While most people would take a step back after admitting to alcoholism, Honey Jee does not want you to stop there. Honey Jee had a dream, that one day the youth of this country will stand up and scream to the skies that “Yes, I am an alcoholic”! This dream, much to his jubilation, is not far from realisation. In this verse, The Honeyman takes another step to educate the youth about the problem by going into the depths of problem analysis by carefully examining the symptoms, as a means to ensure that there is enough awareness about the problem at hand.

“I wanna hangover tonight
I wanna hangover tonight
I wanna hangover tonight
I wanna hangover tonight”

Saved entries:

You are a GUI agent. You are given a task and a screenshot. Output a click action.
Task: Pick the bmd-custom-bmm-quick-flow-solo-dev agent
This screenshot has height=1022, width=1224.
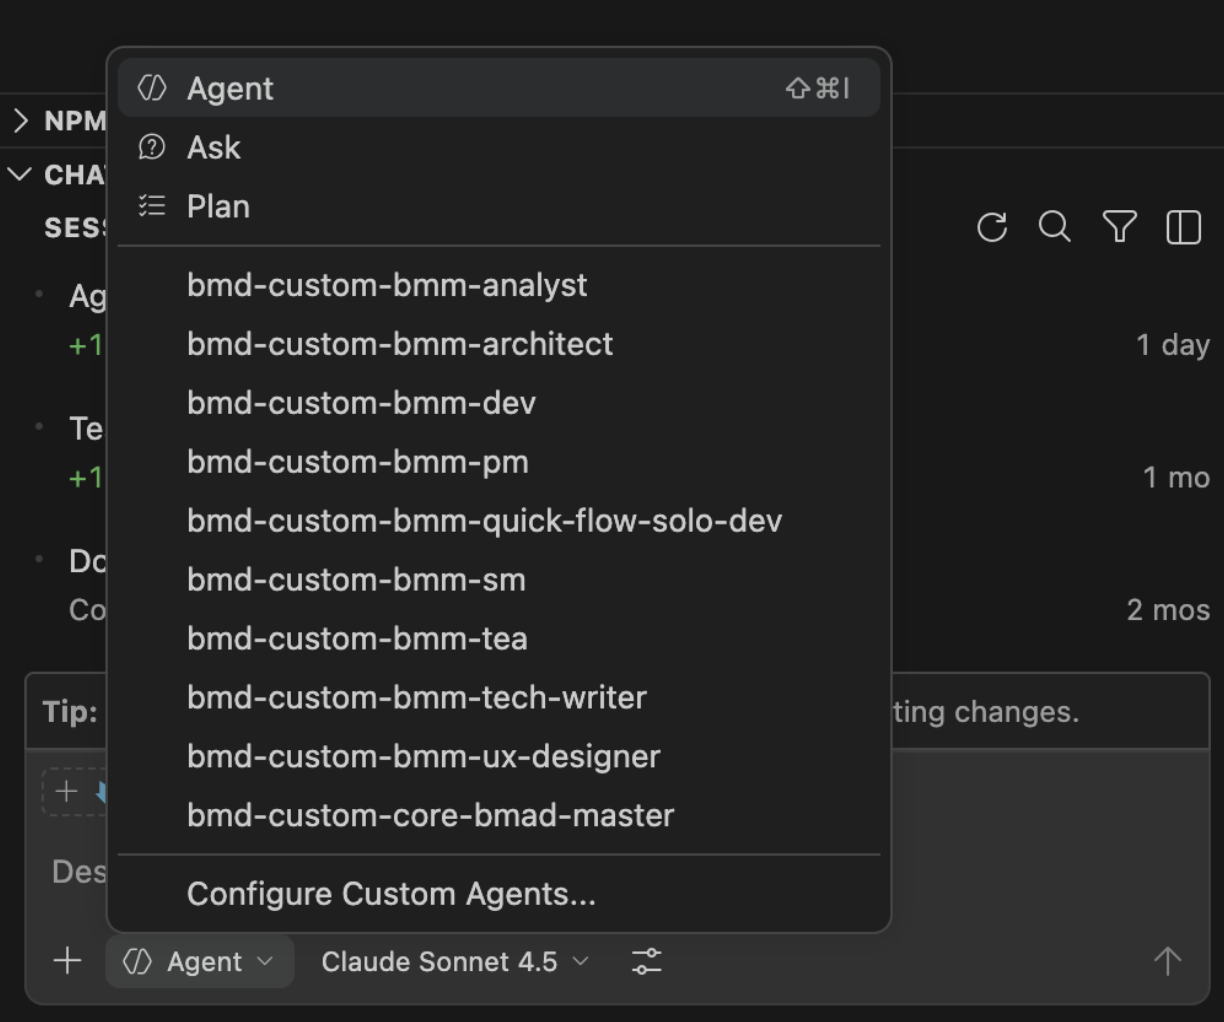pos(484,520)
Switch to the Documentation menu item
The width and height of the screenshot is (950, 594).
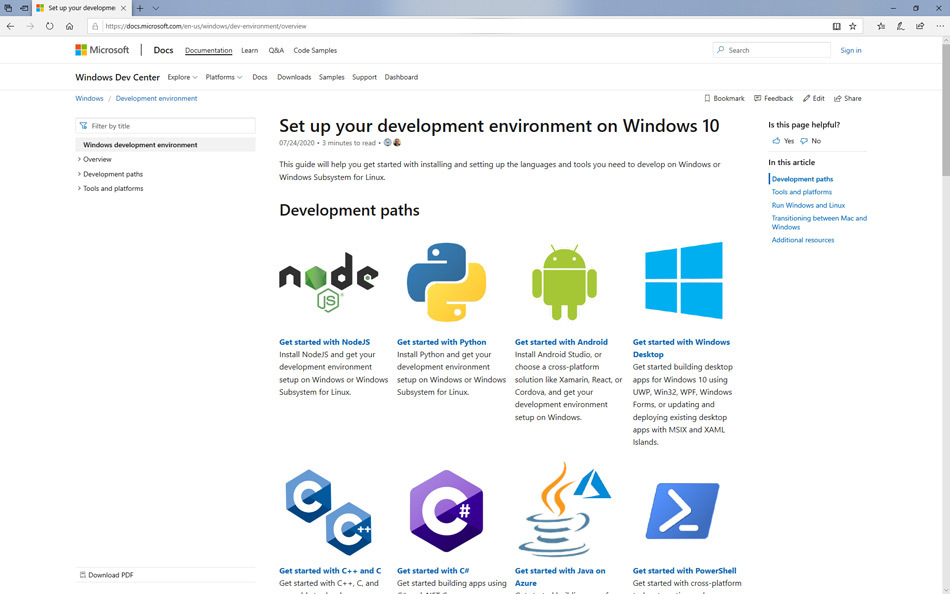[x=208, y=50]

## Work instructions
A) In the commentary on Honey Jee's verse, translate the sentence "This dream, much to his jubilation, is not far from realisation." into French.
B) Reproduce verbatim the stretch of the commentary on Honey Jee's verse from "While most people" through "problem at hand.".

## Task-by-task answers
A) Ce rêve, à sa grande jubilation, n'est pas loin de se réaliser.

B)
While most people would take a step back after admitting to alcoholism, Honey Jee does not want you to stop there. Honey Jee had a dream, that one day the youth of this country will stand up and scream to the skies that “Yes, I am an alcoholic”! This dream, much to his jubilation, is not far from realisation. In this verse, The Honeyman takes another step to educate the youth about the problem by going into the depths of problem analysis by carefully examining the symptoms, as a means to ensure that there is enough awareness about the problem at hand.